Sur la régularité de la consultation des fichiers automatisés
L'article 15-5 du code de procédure pénale rappelle que seuls les personnels spécialement et individuellement habilités peuvent procéder à la consultation de ces traitements informatiques, que la réalité de cette habilitation peut être contrôlée à tout moment par un magistrat à son initiative ou à la demande de l'intéressé et que l'absence de mention de cette habilitation sur les différentes pièces de la procédure résultant de la consultation de ces traitements n'emporte pas, par elle-même, la nullité de la procédure.
Il en résulte que la réalité de cette habilitation spéciale et individuelle peut être contrôlée à tout moment par un magistrat, à son initiative ou à la demande d'une personne intéressée. L'absence de la mention de cette habilitation sur les différentes pièces de procédure résultant de la consultation de ces traitements n'emporte pas, par elle-même, nullité de la procédure.
Dès lors qu'il est expressément prévu que le défaut de mention de l'habilitation n'entraîne pas par lui-même nullité de la procédure, il incombe à l'étranger de démontrer en quoi cette irrégularité lui cause grief conformément aux dispositions de l'article L.743-12 du code de l'entrée et du séjour des étrangers et du droit d'asile.

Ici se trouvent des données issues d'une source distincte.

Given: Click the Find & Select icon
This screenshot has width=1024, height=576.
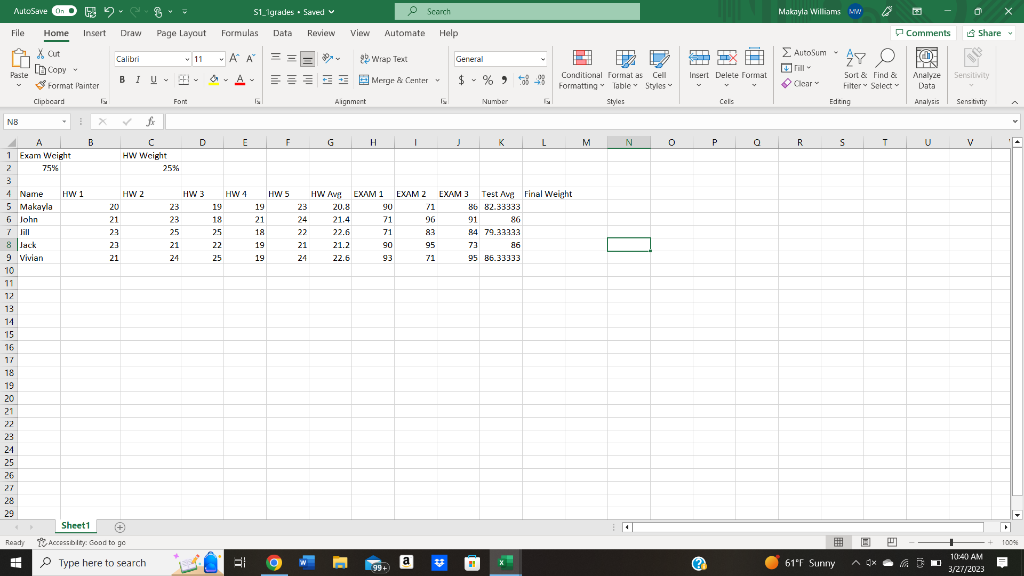Looking at the screenshot, I should click(x=883, y=72).
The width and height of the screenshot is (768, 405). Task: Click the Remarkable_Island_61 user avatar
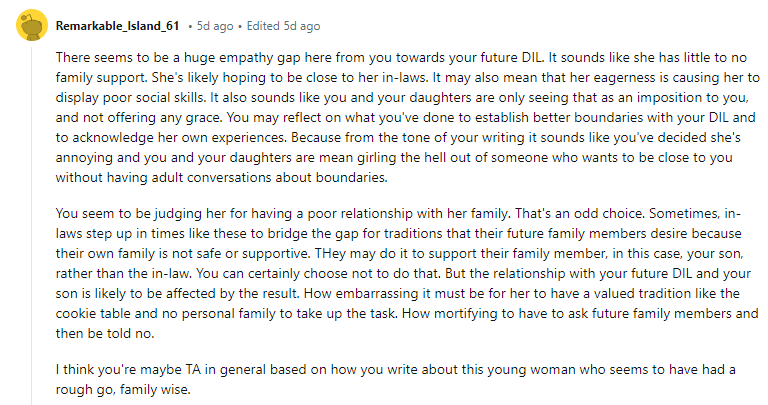[x=33, y=25]
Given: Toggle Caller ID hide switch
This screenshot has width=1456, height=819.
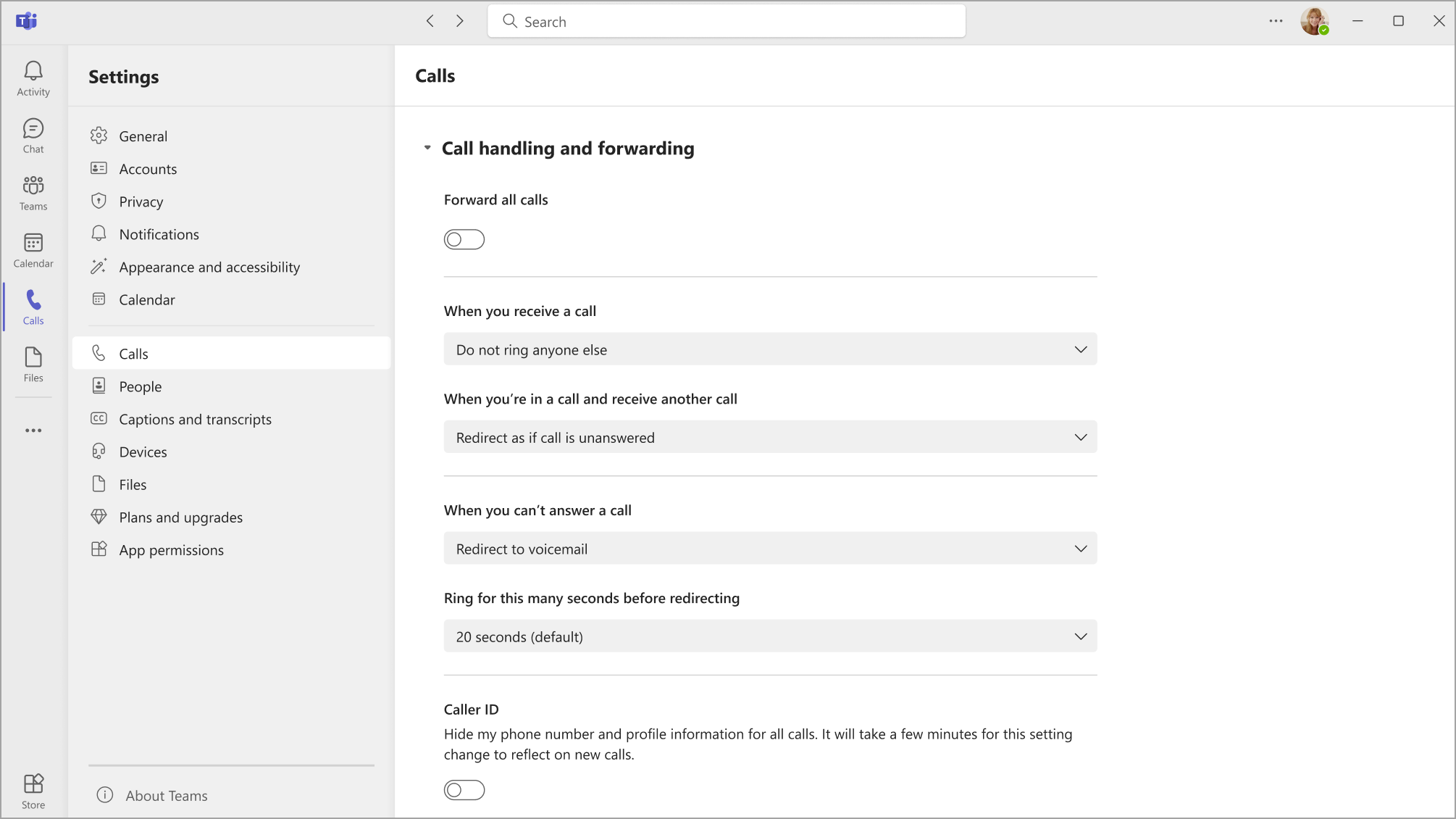Looking at the screenshot, I should click(x=463, y=790).
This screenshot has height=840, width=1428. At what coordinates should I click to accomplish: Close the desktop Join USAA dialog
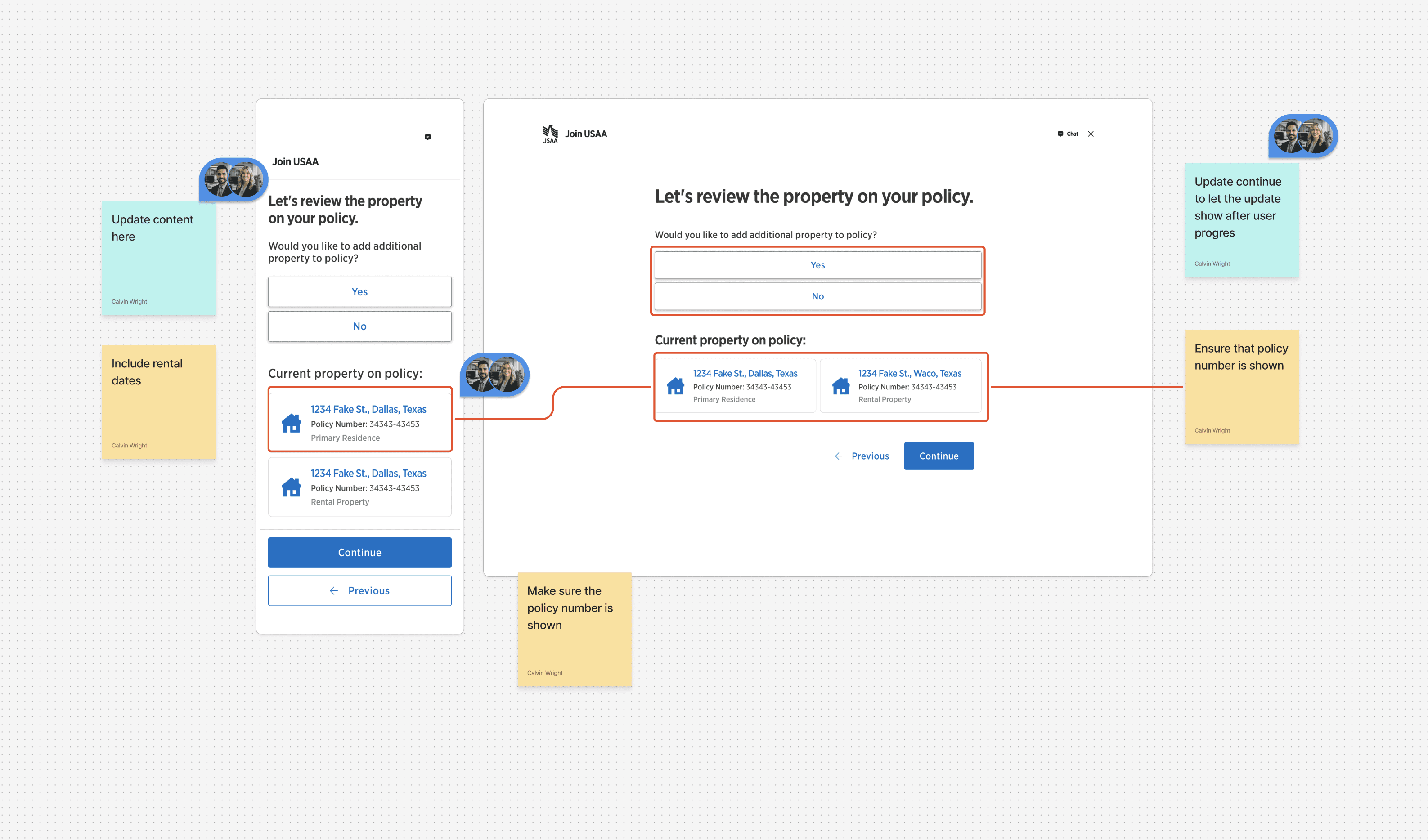1090,134
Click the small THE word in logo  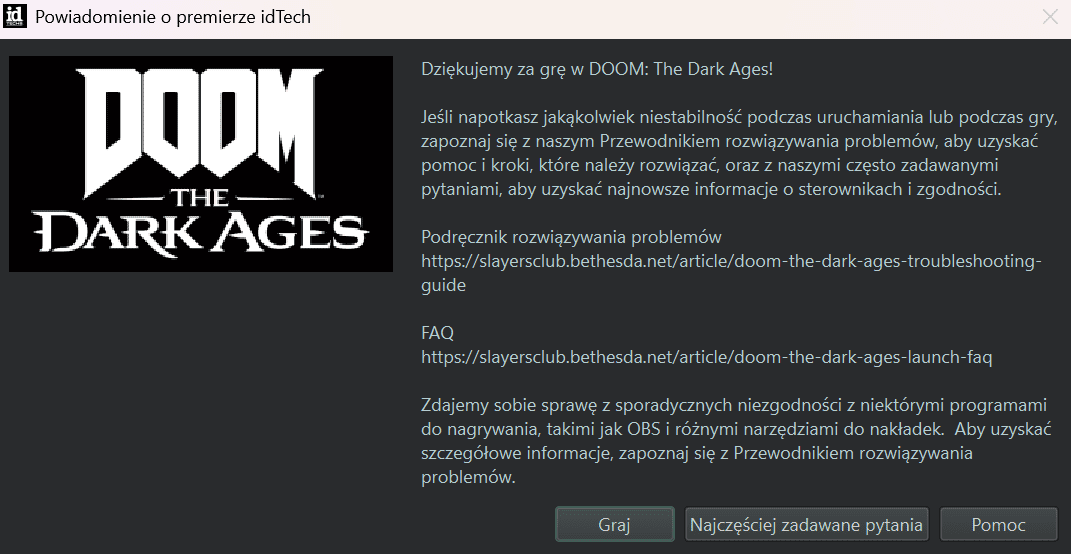(198, 197)
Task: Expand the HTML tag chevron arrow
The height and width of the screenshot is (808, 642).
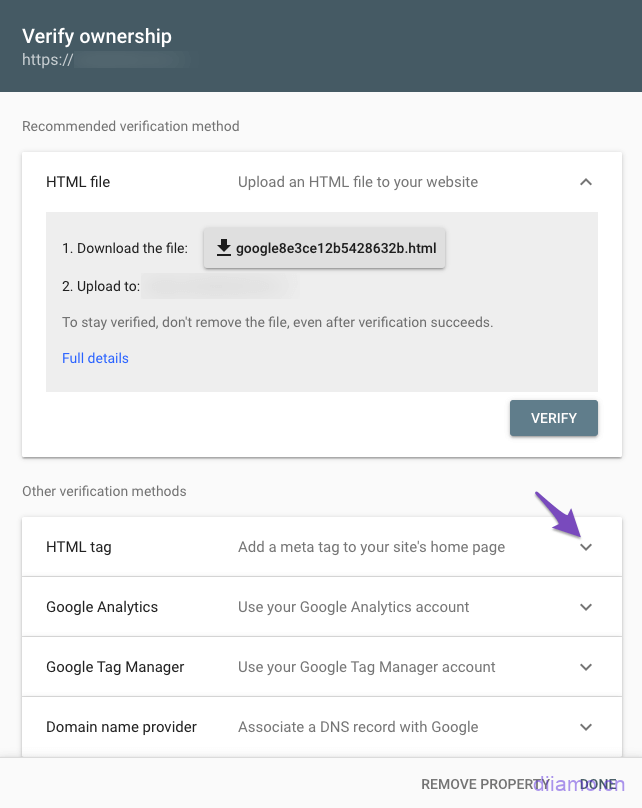Action: tap(586, 547)
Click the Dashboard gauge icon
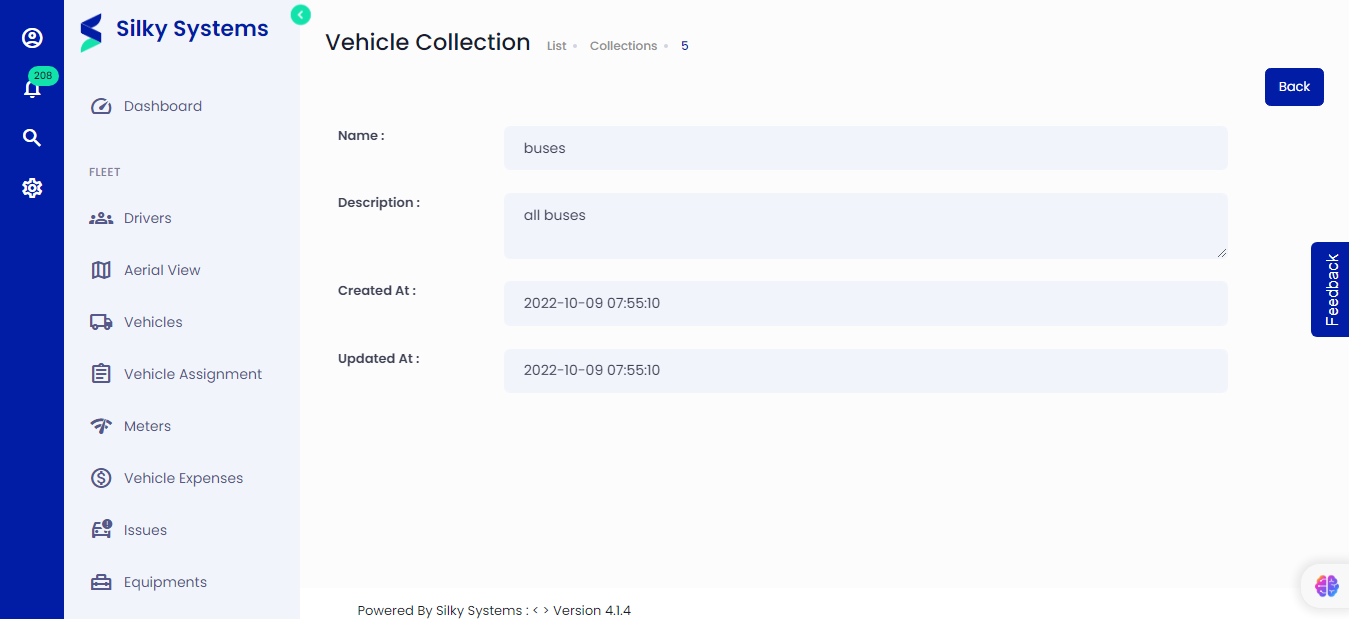The width and height of the screenshot is (1349, 619). pyautogui.click(x=101, y=105)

Le premier juge a exactement relevé que M. [D] [K] n'alléguait aucun préjudice autre que la constatation en flagrance d'une infraction et son interpellation, ce qui ne saurait constituer un grief.
Le moyen sera dès lors écarté.
Sur la protection absolue
M. [D] [K] fait valoir qu'il justifie d'une présence sur le territoire français depuis 2012, soit depuis l'âge de 10 ans, auprès de ses parents et avec sa fratrie, de sorte qu'il bénéficie de la protection absolue relative à l'entrée et à la résidence habituelle en France avant ses 13 ans.
Si en application de l'article L 611-3 du code de l'entrée et du séjour des étrangers et du droit d'asile, ne peuvent faire l'objet d'une décision portant obligation de quitter le territoire français, l'étranger qui justifie par tous moyens résider habituellement en France depuis qu'il a atteint au plus l'âge de treize ans (2°), ce moyen vise à critiquer la mesure d'éloignement et le pays de destination, contentieux ne ressortissant pas à la compétence du juge judiciaire, de sorte qu'il sera écarté.
PAR CES MOTIFS :
Statuant publiquement, par ordonnance réputée contradictoire et en dernier ressort,
Déclare recevable l'appel interjeté par M. [D] [K] à l'encontre de l'ordonnance rendue le 26 décembre 2023 par le Juge des libertés et de la détention de ROUEN ordonnant son maintien en rétention pour une durée de vingt-huit jours,
Confirme la décision entreprise en toutes ses dispositions.
Fait à Rouen, le 28 décembre 2023 à 14 heures 25.
LE GREFFIER, LA PRESIDENTE DE CHAMBRE,
NOTIFICATION
La présente ordonnance est immédiatement notifiée contre récépissé à toutes les parties qui en reçoivent une expédition et sont informées de leur droit de former un pourvoi en cassation dans les deux mois de la présente notification et dans les conditions fixées par les articles 973 et suivants du code de procédure civile.